YOUR GOAL:
Wherever "computer" turns up in the entries, copy out the line that holds it.

------------------------------------

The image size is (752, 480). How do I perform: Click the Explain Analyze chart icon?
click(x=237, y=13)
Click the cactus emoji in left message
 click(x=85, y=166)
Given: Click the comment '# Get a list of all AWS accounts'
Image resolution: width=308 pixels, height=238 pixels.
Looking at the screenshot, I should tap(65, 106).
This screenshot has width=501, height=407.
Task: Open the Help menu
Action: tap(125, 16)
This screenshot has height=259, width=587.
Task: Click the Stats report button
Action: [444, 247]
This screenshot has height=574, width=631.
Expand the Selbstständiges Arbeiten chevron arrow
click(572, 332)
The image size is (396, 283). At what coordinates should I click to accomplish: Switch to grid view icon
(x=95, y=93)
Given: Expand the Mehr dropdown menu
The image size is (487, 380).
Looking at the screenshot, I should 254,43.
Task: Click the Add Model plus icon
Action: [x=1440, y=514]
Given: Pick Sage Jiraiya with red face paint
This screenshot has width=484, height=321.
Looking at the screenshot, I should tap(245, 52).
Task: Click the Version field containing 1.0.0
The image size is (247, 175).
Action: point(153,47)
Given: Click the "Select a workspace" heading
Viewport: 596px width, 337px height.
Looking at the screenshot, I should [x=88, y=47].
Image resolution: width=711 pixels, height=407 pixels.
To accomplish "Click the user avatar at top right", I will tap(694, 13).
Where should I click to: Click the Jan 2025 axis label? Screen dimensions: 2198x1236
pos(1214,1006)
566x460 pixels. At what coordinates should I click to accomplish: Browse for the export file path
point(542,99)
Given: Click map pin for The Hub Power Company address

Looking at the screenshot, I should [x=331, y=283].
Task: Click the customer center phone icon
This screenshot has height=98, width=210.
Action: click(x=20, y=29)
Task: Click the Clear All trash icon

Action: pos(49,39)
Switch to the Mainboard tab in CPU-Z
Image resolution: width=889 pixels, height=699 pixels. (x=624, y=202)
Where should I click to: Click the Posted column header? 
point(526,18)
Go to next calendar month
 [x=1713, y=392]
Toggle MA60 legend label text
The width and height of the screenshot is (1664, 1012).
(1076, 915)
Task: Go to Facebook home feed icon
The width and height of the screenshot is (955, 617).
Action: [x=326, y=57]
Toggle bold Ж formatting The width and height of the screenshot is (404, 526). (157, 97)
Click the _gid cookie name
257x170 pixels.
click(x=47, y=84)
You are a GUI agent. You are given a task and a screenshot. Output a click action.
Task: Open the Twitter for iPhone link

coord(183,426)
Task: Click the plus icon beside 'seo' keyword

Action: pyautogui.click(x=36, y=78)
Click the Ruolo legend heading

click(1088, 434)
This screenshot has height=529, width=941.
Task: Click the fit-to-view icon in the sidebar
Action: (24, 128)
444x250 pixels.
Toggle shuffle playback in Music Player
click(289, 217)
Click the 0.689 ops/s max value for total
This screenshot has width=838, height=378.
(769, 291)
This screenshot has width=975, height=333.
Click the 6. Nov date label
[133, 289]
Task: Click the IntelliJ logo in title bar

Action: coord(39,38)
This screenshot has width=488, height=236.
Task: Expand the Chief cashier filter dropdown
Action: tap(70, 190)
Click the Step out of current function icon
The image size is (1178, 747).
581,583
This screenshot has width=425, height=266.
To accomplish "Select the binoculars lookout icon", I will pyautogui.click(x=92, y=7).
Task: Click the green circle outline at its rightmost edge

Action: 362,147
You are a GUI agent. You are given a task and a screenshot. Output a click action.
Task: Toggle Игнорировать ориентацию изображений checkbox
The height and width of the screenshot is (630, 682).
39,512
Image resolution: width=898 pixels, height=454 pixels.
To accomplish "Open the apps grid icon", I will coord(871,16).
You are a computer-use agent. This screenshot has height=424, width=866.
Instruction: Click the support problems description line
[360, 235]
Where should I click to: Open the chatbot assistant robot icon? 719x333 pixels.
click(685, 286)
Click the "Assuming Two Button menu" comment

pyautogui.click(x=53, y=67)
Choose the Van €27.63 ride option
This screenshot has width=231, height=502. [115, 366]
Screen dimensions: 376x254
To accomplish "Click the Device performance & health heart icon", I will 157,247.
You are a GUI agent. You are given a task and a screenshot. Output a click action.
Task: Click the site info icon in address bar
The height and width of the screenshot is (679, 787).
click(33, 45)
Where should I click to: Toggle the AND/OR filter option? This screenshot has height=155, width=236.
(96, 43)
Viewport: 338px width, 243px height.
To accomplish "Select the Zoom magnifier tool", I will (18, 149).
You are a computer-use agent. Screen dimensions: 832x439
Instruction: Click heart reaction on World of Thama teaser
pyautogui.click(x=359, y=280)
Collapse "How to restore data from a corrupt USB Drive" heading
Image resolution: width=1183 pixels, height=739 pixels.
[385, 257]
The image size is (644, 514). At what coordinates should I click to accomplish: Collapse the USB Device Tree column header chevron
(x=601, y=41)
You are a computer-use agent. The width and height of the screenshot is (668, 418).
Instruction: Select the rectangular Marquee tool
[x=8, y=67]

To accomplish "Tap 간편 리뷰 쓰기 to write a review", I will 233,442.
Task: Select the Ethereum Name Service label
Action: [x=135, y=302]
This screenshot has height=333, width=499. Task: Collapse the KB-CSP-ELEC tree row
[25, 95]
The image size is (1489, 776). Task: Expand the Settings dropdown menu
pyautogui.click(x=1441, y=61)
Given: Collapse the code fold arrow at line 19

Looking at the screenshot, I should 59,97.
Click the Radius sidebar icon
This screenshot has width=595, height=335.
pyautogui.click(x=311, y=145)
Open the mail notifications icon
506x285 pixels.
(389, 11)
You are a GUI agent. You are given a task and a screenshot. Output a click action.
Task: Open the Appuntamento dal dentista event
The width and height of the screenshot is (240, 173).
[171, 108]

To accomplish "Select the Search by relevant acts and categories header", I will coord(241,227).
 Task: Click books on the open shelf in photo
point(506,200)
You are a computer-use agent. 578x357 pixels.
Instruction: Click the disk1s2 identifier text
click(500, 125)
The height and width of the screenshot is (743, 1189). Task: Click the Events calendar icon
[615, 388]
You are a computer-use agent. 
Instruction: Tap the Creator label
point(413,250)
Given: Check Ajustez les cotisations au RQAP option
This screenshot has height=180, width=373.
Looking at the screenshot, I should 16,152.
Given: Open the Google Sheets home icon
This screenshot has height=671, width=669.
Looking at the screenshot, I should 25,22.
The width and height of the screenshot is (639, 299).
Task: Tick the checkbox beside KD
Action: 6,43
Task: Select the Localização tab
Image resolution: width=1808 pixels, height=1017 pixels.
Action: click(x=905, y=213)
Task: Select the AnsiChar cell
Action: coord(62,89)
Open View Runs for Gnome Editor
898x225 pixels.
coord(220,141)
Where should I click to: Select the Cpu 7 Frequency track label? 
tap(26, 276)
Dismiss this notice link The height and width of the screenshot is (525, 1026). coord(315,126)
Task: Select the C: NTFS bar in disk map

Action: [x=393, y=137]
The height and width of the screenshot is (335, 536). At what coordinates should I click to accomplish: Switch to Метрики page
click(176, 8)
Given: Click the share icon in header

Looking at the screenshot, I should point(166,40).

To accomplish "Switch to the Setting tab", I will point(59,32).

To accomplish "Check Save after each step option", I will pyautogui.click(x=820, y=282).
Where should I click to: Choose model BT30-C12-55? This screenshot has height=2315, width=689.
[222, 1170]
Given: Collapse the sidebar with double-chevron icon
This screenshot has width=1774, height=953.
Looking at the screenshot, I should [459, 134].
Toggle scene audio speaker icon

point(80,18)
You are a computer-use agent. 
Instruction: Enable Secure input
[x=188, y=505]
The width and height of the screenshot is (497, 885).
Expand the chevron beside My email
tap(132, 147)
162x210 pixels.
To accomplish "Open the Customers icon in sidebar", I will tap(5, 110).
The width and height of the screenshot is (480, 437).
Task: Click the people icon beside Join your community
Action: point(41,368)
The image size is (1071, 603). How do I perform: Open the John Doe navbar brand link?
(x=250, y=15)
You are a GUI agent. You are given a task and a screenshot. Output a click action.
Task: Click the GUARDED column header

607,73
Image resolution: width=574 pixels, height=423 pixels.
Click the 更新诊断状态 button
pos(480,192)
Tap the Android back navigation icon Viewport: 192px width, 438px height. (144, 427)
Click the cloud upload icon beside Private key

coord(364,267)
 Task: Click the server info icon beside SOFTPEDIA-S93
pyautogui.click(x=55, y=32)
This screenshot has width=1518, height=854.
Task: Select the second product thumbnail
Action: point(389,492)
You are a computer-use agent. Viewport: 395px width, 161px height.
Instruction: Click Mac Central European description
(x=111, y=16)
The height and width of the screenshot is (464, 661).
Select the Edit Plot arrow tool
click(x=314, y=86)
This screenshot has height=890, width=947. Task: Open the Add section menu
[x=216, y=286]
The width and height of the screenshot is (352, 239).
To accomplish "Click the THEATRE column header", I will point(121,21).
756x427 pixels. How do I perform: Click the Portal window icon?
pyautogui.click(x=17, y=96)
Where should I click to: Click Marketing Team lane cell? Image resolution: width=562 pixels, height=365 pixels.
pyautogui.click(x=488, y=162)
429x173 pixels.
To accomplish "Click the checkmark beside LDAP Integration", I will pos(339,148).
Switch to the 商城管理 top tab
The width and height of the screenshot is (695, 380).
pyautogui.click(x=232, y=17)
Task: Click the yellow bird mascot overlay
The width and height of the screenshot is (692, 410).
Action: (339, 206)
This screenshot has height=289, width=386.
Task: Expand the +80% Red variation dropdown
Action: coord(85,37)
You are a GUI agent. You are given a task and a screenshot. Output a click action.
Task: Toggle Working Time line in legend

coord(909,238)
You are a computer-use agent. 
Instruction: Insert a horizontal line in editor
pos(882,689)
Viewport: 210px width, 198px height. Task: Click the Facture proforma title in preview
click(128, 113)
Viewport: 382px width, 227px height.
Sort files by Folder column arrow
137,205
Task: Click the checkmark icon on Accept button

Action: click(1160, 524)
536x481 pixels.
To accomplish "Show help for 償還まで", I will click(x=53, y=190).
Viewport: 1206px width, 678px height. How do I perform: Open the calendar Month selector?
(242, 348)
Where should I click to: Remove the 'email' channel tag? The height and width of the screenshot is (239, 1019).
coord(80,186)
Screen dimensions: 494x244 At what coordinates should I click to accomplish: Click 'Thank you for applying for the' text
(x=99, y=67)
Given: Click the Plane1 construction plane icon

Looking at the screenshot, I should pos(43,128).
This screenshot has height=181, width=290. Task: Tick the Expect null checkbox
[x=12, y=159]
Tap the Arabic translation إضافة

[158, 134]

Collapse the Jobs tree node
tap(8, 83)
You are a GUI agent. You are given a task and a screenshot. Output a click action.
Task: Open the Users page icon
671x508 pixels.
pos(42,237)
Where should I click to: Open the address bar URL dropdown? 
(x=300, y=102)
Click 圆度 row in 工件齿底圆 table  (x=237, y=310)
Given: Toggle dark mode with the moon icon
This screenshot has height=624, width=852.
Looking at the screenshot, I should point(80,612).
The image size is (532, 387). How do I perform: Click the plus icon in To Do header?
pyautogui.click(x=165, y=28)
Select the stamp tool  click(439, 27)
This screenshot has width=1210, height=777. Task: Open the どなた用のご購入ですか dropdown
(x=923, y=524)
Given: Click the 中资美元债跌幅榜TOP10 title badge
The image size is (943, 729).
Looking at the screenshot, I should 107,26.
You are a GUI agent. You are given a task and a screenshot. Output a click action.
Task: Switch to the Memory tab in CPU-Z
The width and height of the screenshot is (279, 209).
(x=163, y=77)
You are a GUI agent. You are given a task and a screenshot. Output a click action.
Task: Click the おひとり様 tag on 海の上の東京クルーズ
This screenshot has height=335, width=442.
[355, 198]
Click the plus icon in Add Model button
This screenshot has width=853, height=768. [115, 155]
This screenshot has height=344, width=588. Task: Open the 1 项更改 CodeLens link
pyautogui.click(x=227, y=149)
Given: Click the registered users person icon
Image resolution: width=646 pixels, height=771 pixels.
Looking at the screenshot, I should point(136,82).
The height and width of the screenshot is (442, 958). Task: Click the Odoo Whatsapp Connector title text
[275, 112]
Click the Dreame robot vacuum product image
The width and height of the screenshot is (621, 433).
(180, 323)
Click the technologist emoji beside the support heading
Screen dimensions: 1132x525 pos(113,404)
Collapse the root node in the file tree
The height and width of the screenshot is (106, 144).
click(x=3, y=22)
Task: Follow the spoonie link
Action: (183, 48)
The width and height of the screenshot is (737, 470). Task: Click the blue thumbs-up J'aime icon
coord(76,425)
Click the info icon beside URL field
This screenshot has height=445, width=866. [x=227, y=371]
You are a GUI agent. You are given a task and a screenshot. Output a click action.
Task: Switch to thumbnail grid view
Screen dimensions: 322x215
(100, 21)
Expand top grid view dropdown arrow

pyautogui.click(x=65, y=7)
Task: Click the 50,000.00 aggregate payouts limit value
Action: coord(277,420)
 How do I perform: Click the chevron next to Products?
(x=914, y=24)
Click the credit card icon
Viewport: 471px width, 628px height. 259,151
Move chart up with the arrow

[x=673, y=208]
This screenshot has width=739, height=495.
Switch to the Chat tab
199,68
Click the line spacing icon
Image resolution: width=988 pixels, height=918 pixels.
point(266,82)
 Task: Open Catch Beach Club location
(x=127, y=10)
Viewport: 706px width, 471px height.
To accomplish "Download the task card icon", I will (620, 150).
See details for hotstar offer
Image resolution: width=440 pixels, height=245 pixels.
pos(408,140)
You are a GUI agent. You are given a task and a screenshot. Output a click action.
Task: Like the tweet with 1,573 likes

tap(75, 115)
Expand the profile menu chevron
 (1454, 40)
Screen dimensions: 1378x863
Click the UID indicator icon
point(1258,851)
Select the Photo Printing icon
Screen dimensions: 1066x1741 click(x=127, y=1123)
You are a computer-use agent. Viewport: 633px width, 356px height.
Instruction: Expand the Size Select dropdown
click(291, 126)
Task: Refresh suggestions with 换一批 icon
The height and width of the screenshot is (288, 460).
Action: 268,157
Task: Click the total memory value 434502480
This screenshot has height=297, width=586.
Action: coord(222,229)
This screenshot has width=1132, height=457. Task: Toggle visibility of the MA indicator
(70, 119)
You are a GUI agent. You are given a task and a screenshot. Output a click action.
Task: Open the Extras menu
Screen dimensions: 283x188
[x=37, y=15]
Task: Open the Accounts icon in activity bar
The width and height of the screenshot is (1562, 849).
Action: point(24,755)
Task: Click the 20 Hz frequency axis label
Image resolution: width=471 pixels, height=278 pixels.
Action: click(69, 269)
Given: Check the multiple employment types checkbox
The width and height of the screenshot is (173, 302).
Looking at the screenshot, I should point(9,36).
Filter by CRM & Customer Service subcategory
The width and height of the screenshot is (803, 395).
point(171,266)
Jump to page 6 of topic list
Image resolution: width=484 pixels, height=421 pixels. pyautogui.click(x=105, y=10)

------------------------------------

WORKED SOLUTION:
You are a computer-use agent. This screenshot has height=424, width=866.
You are a computer-use agent. Screen dimensions: 832x439
You are a computer-use agent. The width and height of the screenshot is (668, 418).
You are a computer-use agent. 578x357 pixels.
You are a computer-use agent. 
You are a computer-use agent. 
You are a computer-use agent. Viewport: 395px width, 161px height.
You are a computer-use agent. 
You are a computer-use agent. Viewport: 633px width, 356px height.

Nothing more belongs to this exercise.